British speculative fiction author

Ali Shaw (born 1982) is an author of speculative fiction from Dorset, England. His 2009 debut novel, The Girl with Glass Feet, won the Desmond Elliott Prize.

== Biography ==
Shaw, born in 1982, grew up in Dorset. He studied English Literature at Lancaster University, and has worked in bookshops in both Oxford and London.

Shaw released his debut novel, The Girl with Glass Feet, in 2009. Featuring a story based upon the premise of a girl gradually turning into glass from the feet up, it was critically well received. Catherine Taylor of The Guardian reviewed it as a "magical fable of fate and resignation". In December 2012 Shaw's second novel, The Man Who Rained, was Paperback of the Week in The Observer.

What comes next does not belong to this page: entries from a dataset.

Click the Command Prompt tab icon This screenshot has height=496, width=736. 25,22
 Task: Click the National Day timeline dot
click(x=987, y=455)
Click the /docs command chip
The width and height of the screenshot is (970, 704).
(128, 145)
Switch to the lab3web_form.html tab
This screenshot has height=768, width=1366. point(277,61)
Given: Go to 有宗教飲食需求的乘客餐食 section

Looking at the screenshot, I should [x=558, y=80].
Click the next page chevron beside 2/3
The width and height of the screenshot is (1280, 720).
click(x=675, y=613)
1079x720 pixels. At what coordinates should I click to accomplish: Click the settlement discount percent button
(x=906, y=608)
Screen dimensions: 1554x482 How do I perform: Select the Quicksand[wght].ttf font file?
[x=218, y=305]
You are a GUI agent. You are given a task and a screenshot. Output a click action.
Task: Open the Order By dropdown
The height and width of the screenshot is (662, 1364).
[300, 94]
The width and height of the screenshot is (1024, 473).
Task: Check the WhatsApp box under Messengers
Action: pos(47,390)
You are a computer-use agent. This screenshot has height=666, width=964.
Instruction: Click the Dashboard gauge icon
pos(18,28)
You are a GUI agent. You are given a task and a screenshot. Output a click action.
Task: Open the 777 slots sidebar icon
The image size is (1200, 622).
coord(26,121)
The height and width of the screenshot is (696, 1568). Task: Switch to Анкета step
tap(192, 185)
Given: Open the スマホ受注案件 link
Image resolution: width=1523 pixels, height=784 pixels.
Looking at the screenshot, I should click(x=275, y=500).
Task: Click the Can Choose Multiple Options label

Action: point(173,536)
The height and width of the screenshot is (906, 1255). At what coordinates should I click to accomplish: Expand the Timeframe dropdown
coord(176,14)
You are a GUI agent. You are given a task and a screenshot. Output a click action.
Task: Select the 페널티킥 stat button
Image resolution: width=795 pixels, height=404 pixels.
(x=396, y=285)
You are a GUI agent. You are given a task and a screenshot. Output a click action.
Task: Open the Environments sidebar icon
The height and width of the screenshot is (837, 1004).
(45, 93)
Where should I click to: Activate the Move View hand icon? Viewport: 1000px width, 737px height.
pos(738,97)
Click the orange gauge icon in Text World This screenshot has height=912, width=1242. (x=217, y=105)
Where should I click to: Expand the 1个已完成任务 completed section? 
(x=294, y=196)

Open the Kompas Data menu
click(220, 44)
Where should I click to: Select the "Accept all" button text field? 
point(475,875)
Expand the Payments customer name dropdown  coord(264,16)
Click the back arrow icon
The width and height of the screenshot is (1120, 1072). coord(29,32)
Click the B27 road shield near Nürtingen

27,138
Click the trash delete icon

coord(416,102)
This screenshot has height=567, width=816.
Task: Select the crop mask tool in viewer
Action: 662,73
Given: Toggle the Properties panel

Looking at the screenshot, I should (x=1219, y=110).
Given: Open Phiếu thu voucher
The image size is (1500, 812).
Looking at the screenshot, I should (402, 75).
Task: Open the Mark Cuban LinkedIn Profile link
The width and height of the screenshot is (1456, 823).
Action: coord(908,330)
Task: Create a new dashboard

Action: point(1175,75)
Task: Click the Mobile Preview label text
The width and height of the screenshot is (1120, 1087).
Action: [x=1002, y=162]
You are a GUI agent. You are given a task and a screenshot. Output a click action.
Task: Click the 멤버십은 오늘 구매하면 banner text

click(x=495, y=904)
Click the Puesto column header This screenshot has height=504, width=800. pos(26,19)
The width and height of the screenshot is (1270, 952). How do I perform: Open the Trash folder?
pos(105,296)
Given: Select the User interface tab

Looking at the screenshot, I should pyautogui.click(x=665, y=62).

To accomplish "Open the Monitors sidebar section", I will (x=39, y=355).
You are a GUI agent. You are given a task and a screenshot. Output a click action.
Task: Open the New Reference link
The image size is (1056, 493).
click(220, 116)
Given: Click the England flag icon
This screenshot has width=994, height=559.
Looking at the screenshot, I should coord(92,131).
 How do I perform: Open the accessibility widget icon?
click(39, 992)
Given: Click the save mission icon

In 2016 Shaw published The Trees, a novel featuring an ecological apocalypse caused by giant trees. Compared positively against the Cormac McCarthy novel The Road, Kirkus Reviews called the novel "an ecological sermon, bildungsroman, mystery, fairy tale, and horror story all combined into a novel about an improbable journey". Suzi Feay, writing in The Financial Times, stated the novel is "very odd indeed, but certainly compelling".

===Awards and recognition===
In 2009, Shaw was nominated for the Costa Book Award for First Novel for his novel The Girl with Glass Feet. His debut also won the Desmond Elliott Prize.

==Bibliography==
- Shaw, Ali (2009). "The Girl with Glass Feet"
- Shaw, Ali (2012). "The Man who Rained"
- Shaw, Ali (2016). "The Trees"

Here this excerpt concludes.